The Airbrake User Key provides access to error reporting and potentially sensitive application data. If exposed, an attacker could access error logs, which might contain sensitive information or insights into application vulnerabilities. The blast radius includes unauthorized access to error data and potential exploitation of application weaknesses.


What Can an Attacker Do?

With immediate access to the Airbrake User Key, an attacker can:

  • Access error logs: View detailed error reports (if the key has read permissions).
  • Modify error reporting settings: Change configurations to suppress error notifications (if the key has write permissions).
  • Extract sensitive information: Gather data from error logs that may contain sensitive information (if logs are not sanitized).
  • Identify application vulnerabilities: Use error details to pinpoint weaknesses in the application (if error messages are verbose).

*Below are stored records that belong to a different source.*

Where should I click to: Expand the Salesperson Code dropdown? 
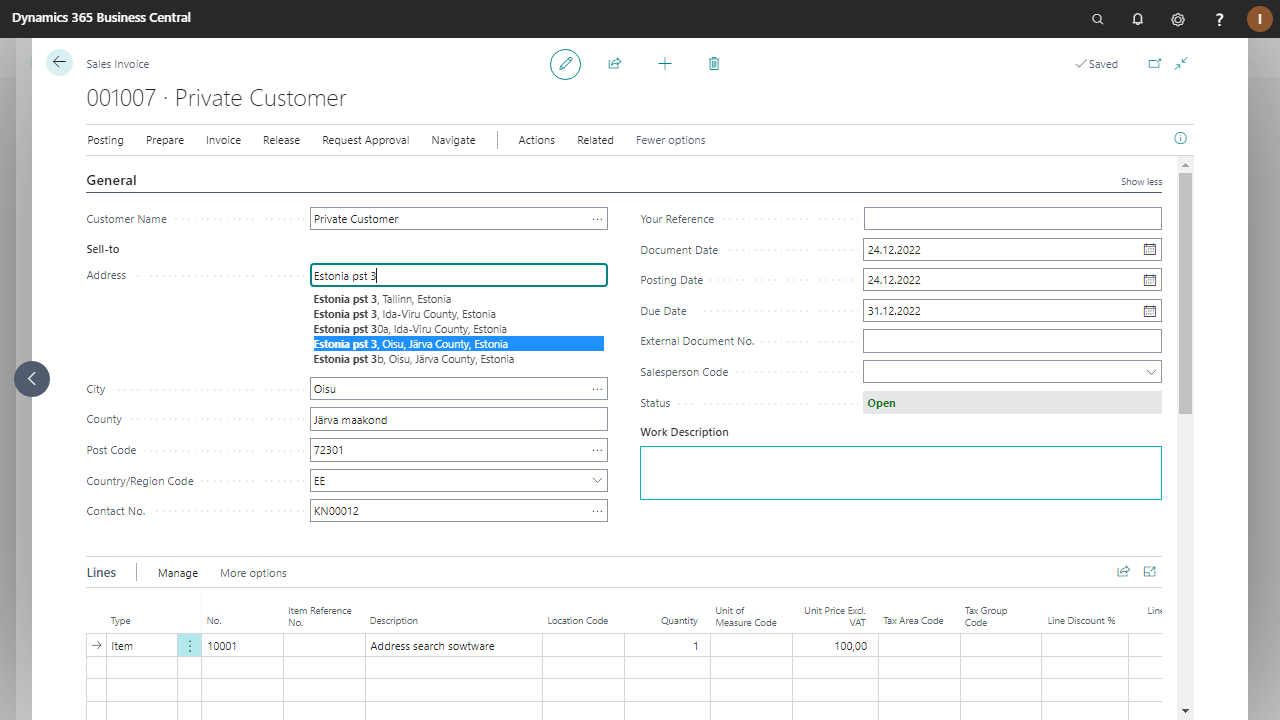(x=1150, y=372)
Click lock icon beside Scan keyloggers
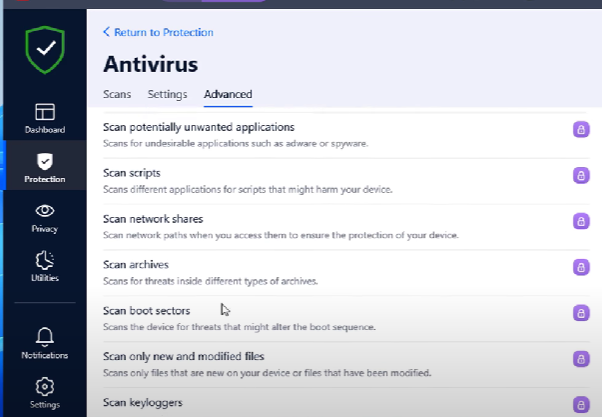 pyautogui.click(x=580, y=404)
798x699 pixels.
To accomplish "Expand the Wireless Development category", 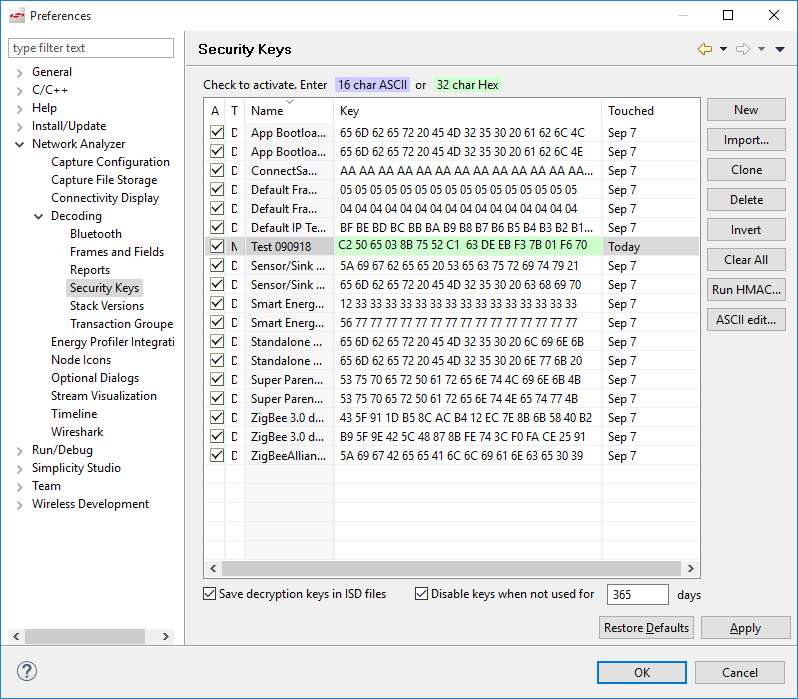I will pos(19,504).
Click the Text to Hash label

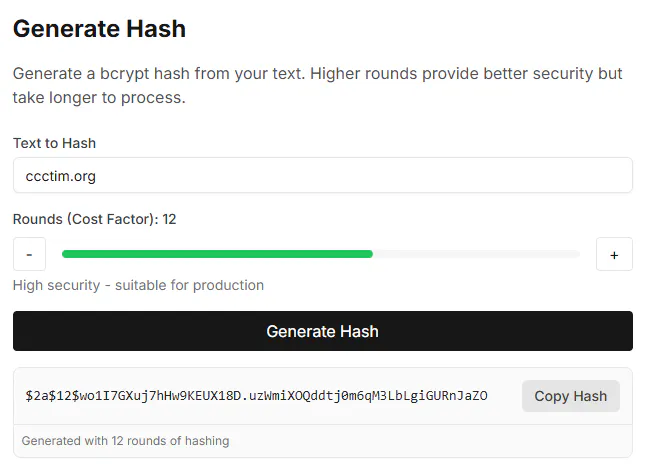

An attacker could potentially escalate their access by using insights gained from error logs to exploit vulnerabilities in the application, leading to further unauthorized access or data breaches.


Real-World Impact

Exposure of the Airbrake User Key poses significant business risks:

The primary impact includes unauthorized access to error logs, which can lead to:

  • Data Exposure: Sensitive error details and user data (if error logs contain sensitive information).
  • Operational Disruption: Altered error reporting could hinder issue detection and resolution (if error notifications are suppressed).
  • Reputational Damage: Loss of trust if vulnerabilities are exploited due to exposed error details.

In a worst-case scenario, attackers could leverage error log insights to execute broader attacks on the application, leading to data breaches or service disruptions.


Prerequisites for Exploitation

To exploit an exposed Airbrake User Key, an attacker needs:

  • Network access: Ability to send requests to the Airbrake API.
  • Airbrake account details: Knowledge of the associated project ID or other identifiers.
  • No IP restrictions: The key must not be protected by IP allowlisting.

How to Verify If It's Active

To verify if an Airbrake User Key is active, use the following command:

curl -X GET "https://api.airbrake.io/api/v3/projects/[PROJECT_ID]/errors" -H "Authorization: Bearer [USER_KEY]"

Valid credential response: A successful response will return a list of error reports associated with the project.

Invalid/expired credential response: An error message indicating unauthorized access or invalid credentials.


Detection Patterns

Common Variable Names:

  • AIRBRAKE_USER_KEY
  • AIRBRAKE_API_KEY
  • AIRBRAKE_PROJECT_KEY
  • USER_KEY
  • API_KEY
  • PROJECT_KEY

File Locations:

  • .env
  • config.json
  • settings.yaml
  • airbrake.js
  • application.properties

Regex Pattern:

[A-Za-z0-9]{32}

Remediation Steps

  1. Revoke immediately - Go to Airbrake > Project Settings > API Keys and delete the compromised user key.
  2. Audit access logs - Review Airbrake access logs for unauthorized access or error reports during the exposure window.
  3. Assess blast radius - Identify all systems, applications, and environments that used the exposed credential.
  4. Rotate credential - Generate a new user key in Airbrake and update it in all relevant configurations.
  5. Update dependent systems - Deploy the new credential to all applications and update CI/CD pipelines securely.
  6. Harden access controls - Enable IP allowlisting in Airbrake and ensure error logs are sanitized.
  7. Implement secrets management - Migrate credentials to a secrets manager (HashiCorp Vault, AWS Secrets Manager) to prevent hardcoding.
  8. Add detection controls - Set up pre-commit hooks and repository scanning to catch credential leaks before they reach production.

Credential exposures often go undetected for extended periods, increasing the window for exploitation. As a long-term strategy, plan to establish an internal process or engage an external vendor for continuous external exposure monitoring. This helps identify leaked secrets across public repositories, paste sites, dark web forums, and other external sources before attackers can leverage them. Proactive detection and rapid response are essential to minimizing the impact of credential leaks.